Tidak seperti balobat yang secara sederhana dapat langsung berbunyi ketika ditiup, surdam
memiliki teknik khusus untuk meniupnya agar dapat berbunyi (lihat Lampiran Gambar L.3).
Tanpa menguasai teknik tersebut, surdam tidak akan berbunyi ketika ditiup. Alat musik surdam
biasanya dimainkan pada malam hari ketika suasana sepi.
7.3.4 Embal-embal dan empi-empi
Kedua alat musik ini sebenarnya merupakan alat musik yang hanya biasa ditemukan pada sawah
atau ladang ketika padi sedang menguning. Keduanya dimainkan atau digunakan sebagai alat
musik hiburan pribadi di sawah atau di ladang ketika menjaga padi dari gangguan burung.

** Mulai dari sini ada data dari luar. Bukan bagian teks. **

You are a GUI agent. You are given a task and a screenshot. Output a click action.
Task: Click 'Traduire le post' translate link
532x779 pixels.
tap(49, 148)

Embal-embal (aerophone, single reed) terbuat dari satu ruas bambu yang dibuat lobang-lobang
penghasil nada. Sebagai alat musik tiup, lidah (reed) embal-embal dibuat dari badan alat musik
alat musik itu sendiri.
Empi-empi (aerophone, multiple reeds) terbuat dari batang padi yang telah mulai menguning.

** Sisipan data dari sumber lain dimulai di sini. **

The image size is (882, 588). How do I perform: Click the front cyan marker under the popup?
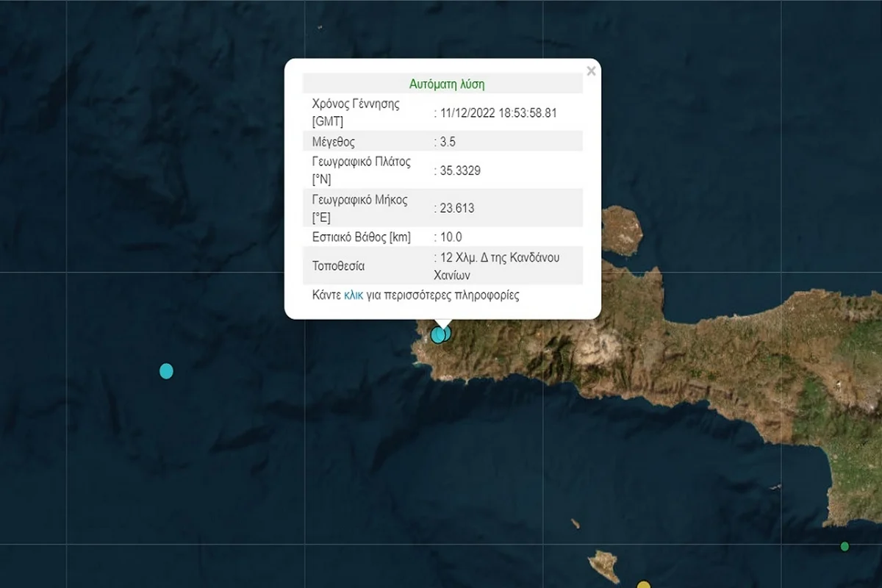tap(438, 335)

Lidah (reed) dari empi-empi dibuat dari batang padi itu sendiri, dengan cara memecahkan
sebagian kecil dari salah satu ujung batang padi yang memiliki ruas. Akibat terpecahnya ruas
batang padi menjadi beberapa bagian (tidak terpisah) maka ketika ditiup bagian yang terpecah
tersebut akan menimbulkan bunyi.
Sebagian yang tidak terpecah kemudian dibuat lobang-lobang untuk menghasilkan nada yang
berbeda. Biasanya empi-empi mempunyai empat buah lobang nada. Untuk saat sekarang,
embal-embal dan empi-empi sudah semakin jarang ditemukan/dimainkan oleh masyarakat Karo,
khususnya orang Karo yang berada di daerah pedesaan.

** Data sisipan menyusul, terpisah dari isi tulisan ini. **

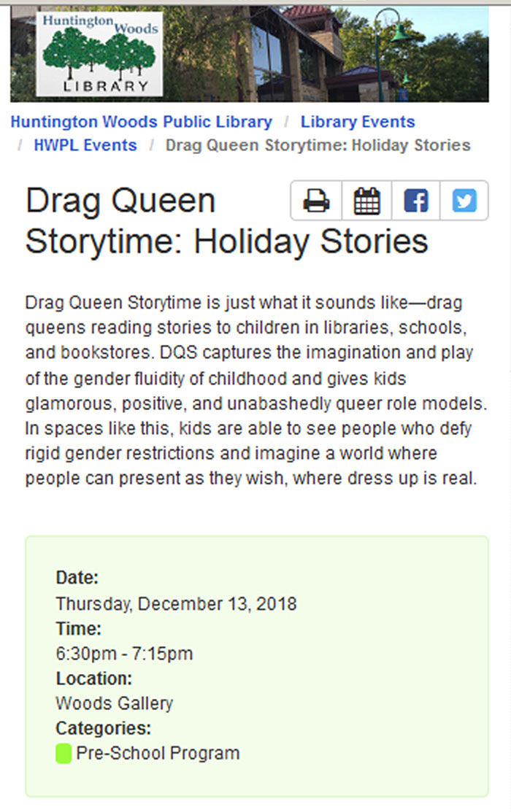The image size is (511, 812).
Task: Click the Location: label
Action: pyautogui.click(x=93, y=678)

7.3.5 Murbab, dan Genggong.
Alat musik murbab atau murdab merupakan alat musik gesek menyerupai rebab pada alat
musik tradisional Jawa atau biola pada musik klasik barat. Murbab terdiri dari dua senar,
sedangakan resonatornya terbuat dari tempurung kelapa. Alat musik murbab dahulu
dipergunakan sebagai alat musik solo dan dimainkan dihadapan beberapa orang sebagai hiburan.
Alat musik ini kemungkinan besar telah hilang dari kebudayaan musik Karo.
Genggong adalah alat musik yang terbuat dari besi, dan dibunyikan dengan menggunakan mulut
sebagai resonator. Selain sebagai resonator, mulut juga berfungsi untuk mengubah tinggi
rendahnya nada yang diinginkan. Pada waktu dulu, genggong dipergunakan oleh anak perana
(perjaka) untuk memanggil singudanguda (gadis) pujaan hatinya pada malam hari agar keluar
dari rumah, sehingga mereka bisa memadu kasih asmara. Biasanya, seorang anak perana
memainkan genggong dengan lagu tertentu yang telah dimengerti oleh kekasihnya, sehingga dia
akan keluar dari rumah. Genggong juga diperkirakan telah hilang dari kebudayaan musik Karo
saat ini.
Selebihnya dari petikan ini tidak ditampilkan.